Rui Ramos
Ao contrário do SIRESP e da vigilância de
Tancos, a "gestão política" do governo funcionava: ninguém discutia
as cativações e esquecemos as viagens da Galp. Mas eis que nem a
"gestão" já funciona.
Durante dois anos, o país
esteve sujeito à tese de que o optimismo e o “pensamento positivo” são, como
nas revistas cor de rosa, o que mais importa. Bastavam afeto e boas notícias
para tudo correr bem. Patetice? Alguma. Manha? Bastante. Mas também uma teoria:
a de que a verdadeira “realidade”, em política, consiste apenas em “fenómenos
mediáticos”. No “estado da nação”, conta menos como a nação verdadeiramente
“está”, do que como a nação se “sente”. E o sentimento da nação, segundo a
teoria, é algo que pode ser manipulado. A política, em suma, é sobretudo
“comunicação e gestão política”.
Viu-se essa teoria posta a nu
durante a tragédia de Pedrógão-Grande e a “humilhação” de Tancos. O que
importava não era tomar decisões, mas aparecer na televisão com a cara certa
(olhos húmidos, vá lá, um bocadinho mais húmidos, isso, muito bem, as câmaras
estão além, corra…). O que importava não era perceber o que se tinha passado,
mas persuadir o público de que a responsabilidade só chega aos ministros quando
são condenados em última instância, e que, nos demais casos, apenas os “operacionais”
são responsáveis (ponha um ar displicente, assim, mostre-se enfadado com as
perguntas, levante a cabeça, olhe-os de cima…).
Fazer política, de acordo com
a teoria, é gerir “imagens” e “momentos simbólicos”. Era aliás desse ponto de
vista que António Costa passava por ser muito “hábil”. Por isso, Costa não foi
censurado, na imprensa, por ter tolerado um sistema de emergência sem eficácia
ou instalações militares sem segurança — mas por ter ido de férias. Como é que
um “mestre” pôde cometer um “erro” tão básico? Foi assim que o jornalismo e o
comentário se desencantaram com Costa: afinal, o “fenómeno” não era tão bom
como parecia.
O governo, a certa altura,
parece ter esperado que umas idas à televisão e uns minuetes de passa-culpas
chegassem para diluir 64 mortos e umas centenas de quilos de armas roubadas. É
compreensível. Pois se durante dois anos, com uma das maiores dívidas do mundo
em relação ao PIB, a mais baixa natalidade da Europa, a economia europeia que
menos cresceu no século XXI, bancos falidos, um Estado capturado por grupos de
interesse, finanças dependentes do BCE e gerações para quem as únicas
perspectivas são servir à mesa os turistas que têm medo de ir para a Tunísia —
pois se com tudo isso, conseguiu “fazer passar” a “imagem” eufórica de que tudo
“corria bem”, porque não havia de conseguir mais uma vez?

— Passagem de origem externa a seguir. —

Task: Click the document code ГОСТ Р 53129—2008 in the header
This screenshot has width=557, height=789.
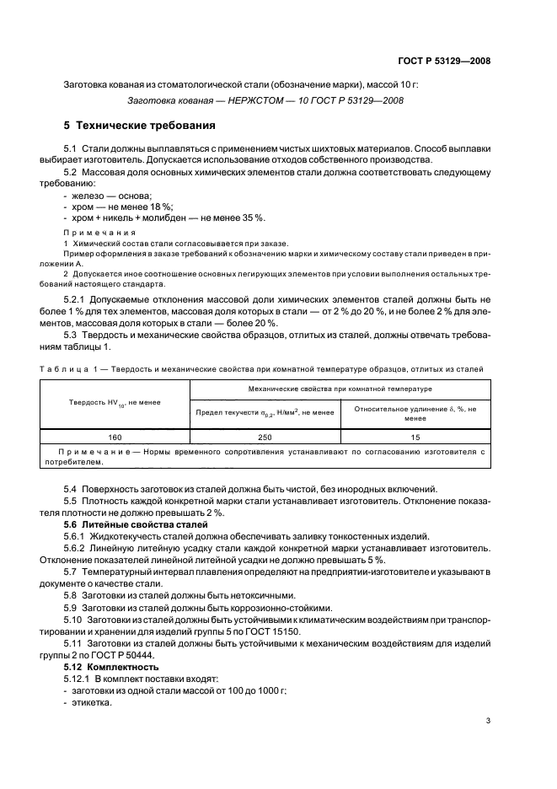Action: tap(445, 60)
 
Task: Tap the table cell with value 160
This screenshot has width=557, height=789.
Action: tap(115, 437)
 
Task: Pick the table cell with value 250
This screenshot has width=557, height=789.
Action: tap(265, 437)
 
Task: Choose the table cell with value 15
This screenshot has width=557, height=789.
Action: tap(415, 437)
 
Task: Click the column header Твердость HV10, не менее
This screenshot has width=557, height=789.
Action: tap(115, 402)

Este tipo de governação não
começou com Costa. Mas para um primeiro-ministro que perdeu as eleições e para
um partido europeísta amparado em partidos antieuropeístas, que outra coisa há
para fazer, senão saciar clientelas e controlar a “opinião” (primeiras páginas,
aberturas de telejornais, redes sociais)? Daí a precipitação do Ministério da
Administração Interna ao publicitar sondagens no site oficial: é tudo o que
importa. Daí, também, a resistência de Costa à demissão dos ministros: como
todos os fracos, não pode mostrar fraqueza.
Ao contrário do SIRESP e da
vigilância de Tancos, a “comunicação e a gestão política” do governo
funcionavam: durante dois anos, as cativações não foram discutidas, e toda a
gente esqueceu as viagens da Galp. Mas eis que até a “gestão política” parece
estar a falhar. Como todos os sistemas dependentes da imagem, basta uma imagem
para o abalar. A realidade não mudou: moveu-se apenas o suficiente para revelar
a extrema vulnerabilidade de um “fenômeno mediático” que nunca teve outro fim
senão salvar, a qualquer custo, as carreiras de uns quantos oligarcas.